Is there an easy way to tell what level of fermentation it could be at? Or do I need special equipment. I would LOVE to make some mead, but I certainly don't have enough of the unripe honey to do that. I was just wondering if I could take what I do have and spread it on some toast. 

Does freezing honey have any affect on it's properties (other than the whole frozen thing). If I were to put those combs back in the hive, would the bees be able to take that honey back and make use of it?


----------



## sqkcrk (Dec 10, 2005)

Just because the honey is uncapped, not yet capped, does not mean it is unripe. Does it easily shake out of the comb? Why don't you simply let the bees take it and use it?


----------



## Tom Brueggen (Aug 10, 2011)

I think that is what I am going to do, just give it back to the bees. When I first cut it out, I took it out of the hive to prevent any potential robbing scenario. But I'd love to give it back to them now. I just posted a thread about it in the TBH forums. Check it out there and let me know. Thanks.


----------



## sqkcrk (Dec 10, 2005)

I don't see why you couldn't have left the comb inside the hive for the bees to deal w/ themselves. If they are strong enuf to defend their hive, robbing shouldn't be a problem. Are there other hives nearby or in the yard?


----------



## DeeAnna (Nov 5, 2010)

"...would the bees be able to take that [frozen] honey back and make use of it?..."

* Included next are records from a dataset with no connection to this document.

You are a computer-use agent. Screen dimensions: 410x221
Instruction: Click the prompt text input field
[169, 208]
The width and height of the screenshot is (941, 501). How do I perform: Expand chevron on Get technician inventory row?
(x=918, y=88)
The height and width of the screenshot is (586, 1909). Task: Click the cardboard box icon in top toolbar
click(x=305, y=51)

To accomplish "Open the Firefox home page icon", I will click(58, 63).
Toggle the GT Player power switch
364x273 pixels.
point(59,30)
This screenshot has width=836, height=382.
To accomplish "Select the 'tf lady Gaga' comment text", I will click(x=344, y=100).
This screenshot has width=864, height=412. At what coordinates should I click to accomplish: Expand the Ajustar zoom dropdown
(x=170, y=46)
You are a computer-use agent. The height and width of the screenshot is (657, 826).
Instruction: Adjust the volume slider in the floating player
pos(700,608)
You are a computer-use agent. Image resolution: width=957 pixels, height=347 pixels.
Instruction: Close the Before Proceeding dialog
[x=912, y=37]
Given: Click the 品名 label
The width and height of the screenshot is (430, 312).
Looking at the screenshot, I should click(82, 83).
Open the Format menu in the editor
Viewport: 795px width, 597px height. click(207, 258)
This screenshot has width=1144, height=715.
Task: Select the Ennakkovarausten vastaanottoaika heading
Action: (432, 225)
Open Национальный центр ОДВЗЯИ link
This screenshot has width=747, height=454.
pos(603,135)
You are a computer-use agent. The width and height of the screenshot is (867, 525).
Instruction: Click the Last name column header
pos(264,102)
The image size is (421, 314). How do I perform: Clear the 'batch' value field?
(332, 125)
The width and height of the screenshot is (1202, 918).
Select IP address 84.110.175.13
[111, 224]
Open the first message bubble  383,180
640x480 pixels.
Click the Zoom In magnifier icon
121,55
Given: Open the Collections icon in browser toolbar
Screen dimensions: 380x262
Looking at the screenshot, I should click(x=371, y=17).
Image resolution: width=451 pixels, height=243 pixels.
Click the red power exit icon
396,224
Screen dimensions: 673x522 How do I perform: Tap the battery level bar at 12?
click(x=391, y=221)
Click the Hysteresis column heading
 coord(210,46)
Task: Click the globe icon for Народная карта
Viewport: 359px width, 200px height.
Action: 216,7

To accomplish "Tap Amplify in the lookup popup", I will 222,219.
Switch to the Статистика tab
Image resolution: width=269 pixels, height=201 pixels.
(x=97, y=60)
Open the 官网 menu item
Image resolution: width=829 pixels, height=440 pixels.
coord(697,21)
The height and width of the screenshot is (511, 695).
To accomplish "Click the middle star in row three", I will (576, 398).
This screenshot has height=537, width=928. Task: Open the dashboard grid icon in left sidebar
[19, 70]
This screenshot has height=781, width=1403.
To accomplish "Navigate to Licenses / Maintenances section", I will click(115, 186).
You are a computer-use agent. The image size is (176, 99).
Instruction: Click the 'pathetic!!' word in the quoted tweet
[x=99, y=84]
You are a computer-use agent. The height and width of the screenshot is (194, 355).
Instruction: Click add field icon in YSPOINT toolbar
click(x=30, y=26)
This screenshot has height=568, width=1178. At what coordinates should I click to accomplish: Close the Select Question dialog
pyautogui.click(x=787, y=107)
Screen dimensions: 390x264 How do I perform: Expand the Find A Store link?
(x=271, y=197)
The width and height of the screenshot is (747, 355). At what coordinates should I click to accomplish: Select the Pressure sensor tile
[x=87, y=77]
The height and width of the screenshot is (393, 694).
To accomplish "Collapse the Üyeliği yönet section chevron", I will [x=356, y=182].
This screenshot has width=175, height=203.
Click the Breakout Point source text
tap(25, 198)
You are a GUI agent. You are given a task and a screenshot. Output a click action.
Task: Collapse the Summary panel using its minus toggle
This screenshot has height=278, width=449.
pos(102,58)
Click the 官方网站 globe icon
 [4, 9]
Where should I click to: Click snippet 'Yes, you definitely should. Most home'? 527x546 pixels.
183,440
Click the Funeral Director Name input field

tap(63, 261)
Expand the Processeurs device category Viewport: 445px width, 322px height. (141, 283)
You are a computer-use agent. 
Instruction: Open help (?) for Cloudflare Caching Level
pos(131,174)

Uh, well, what about honey still in the hive after winter is over? Didn't that get frozen? 

Oh, just realized you're in Texas. Northern bees do just fine with "frozen" honey.


----------



## Tom Brueggen (Aug 10, 2011)

I just didn't want to take the risk of a robbery. No I only have the one hive, but it they were a package and I had just installed them a few weeks before I started having to cut out all the crooked comb. I'm sure they are strong enough now, I just didn't want to risk it.


----------



## rtoney (Apr 20, 2011)

level of fermentation is told by how you walk after eating it.


----------